The Nomination Committee proposes that the AGM adopts the following resolution: "Remuneration of Board members from AGM May 10, 2017 and until the Annual Meeting May 9, 2018 is set to NOK 288,600,- for the Chairman and NOK 157,600,- to each of the other board members»
7. Determination of audit committee's remuneration for 2017.
The Nomination Committee proposes that the AGM adopts the following resolution: "Remuneration of the members of the Audit Committee from the Annual General Meeting May 10, 2017 and until the Annual Meeting May 9, 2018 is set to NOK 52,500,- to each of the conductor and the second member»
- Adoption of auditor's remuneration for 2017.
The Board proposes that the General Meeting adopts the following resolution: "Approval of NOK 831,198,- in audit fees for 2017".
9. Determination of the Nomination Committee's remuneration for 2017.
The Nomination Committee proposes that the AGM adopts the following resolution: "Remuneration of the members of the Nomination Committee from the Annual General Meeting May 10, 2017 and until the Annual Meeting May 9, 2018 is set at NOK 25,000,- to each of the conductor and the other members»
- Board's statement on salaries and other remuneration to executive personnel and adoption of guidelines for such remuneration.
The board has filed the following statement regarding guidelines for stipulation of salaries and other remuneration to executive personnel, see Public Companies Act, section 6-16 a:
"The general principle for stipulation of management salaries and other remuneration in the Solstad Farstad ASA group in 2017 shall be that executive personnel are offered competitive terms, to ensure adequate expertise and continuity in management in the group. The group will aim for a salary level etc. that reflects the average of equivalent shipping companies in Norway. Executive personnel shall also enjoy the same collective arrangements, such as pensions etc., as other employees in the group.
The group has no stock option program for management or other personnel.

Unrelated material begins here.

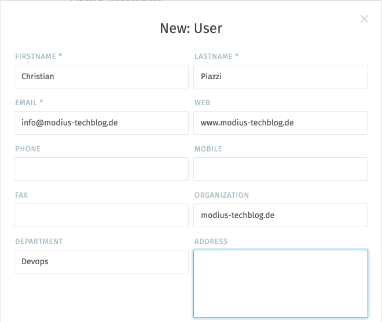Image resolution: width=382 pixels, height=322 pixels.
Task: Select the Web field with www.modius-techblog.de
Action: coord(281,123)

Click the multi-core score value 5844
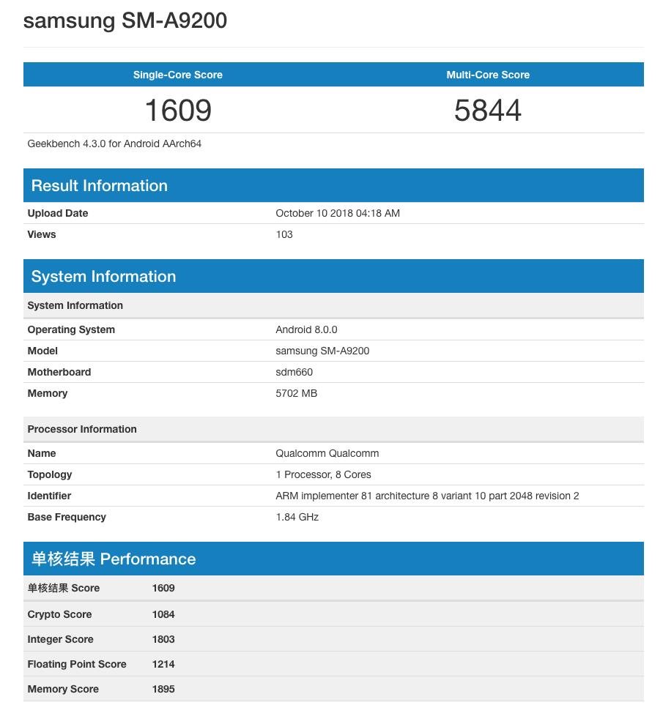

It will remain the policy to invite all personnel to purchase shares in the company (treasury shares) at the discount price (discount price) that each can support on a tax-free basis under the tax legislation, currently maximum NOK 1,500,- per annum per employee.
Remuneration to executive personnel in 2017 is stated in Note 8 to the Consolidated Accounts, based on the same general principle as outlined in the foregoing statement."
It is proposed that the AGM shall adopt the above statement inasmuch as it concerns selling of shares to personnel, and otherwise also join the statement by an advisory showing of hands.
11. Election of board members.
The current members of the board of directors are: Terje Vareberg Toril Eidesvik, Frank O. Reite, Ellen Solstad, Merete Haugli and Harald Thorstein.
The following Directors are up for re-election: Ellen Solstad and Frank O. Reite
The Nomination Committee of the Company proposes that both are re-elected for a period of two years.
Mr. Terje Vareberg has asked for redemption after 7 years service. The Nomination Comity propose that Harald Espedal is elected as new Director.
- Proposal for certain board authorizations to expand shareholders' capital by new subscription:
a) "The board is authorised to determine that the shareholders' capital can be increased by maximum NOK 60,000,000.- by the subscription of maximum 30,000,000.- new shares, each of face value NOK 2.-. Within this limit the board will decide whether to offer one or several issues and their size.
The board will determine whether the pre-emptive rights of shareholders will be waived when new shares are subscribed. The board may also determine that the expansion will be paid by a contribution in non-monetary values. The board will lay down the subscription price and other subscription conditions.
The authorisation also covers any decision on merger under the Public Companies Act, section 13-5.
The authorisation shall remain in force until the annual general meeting in 2019."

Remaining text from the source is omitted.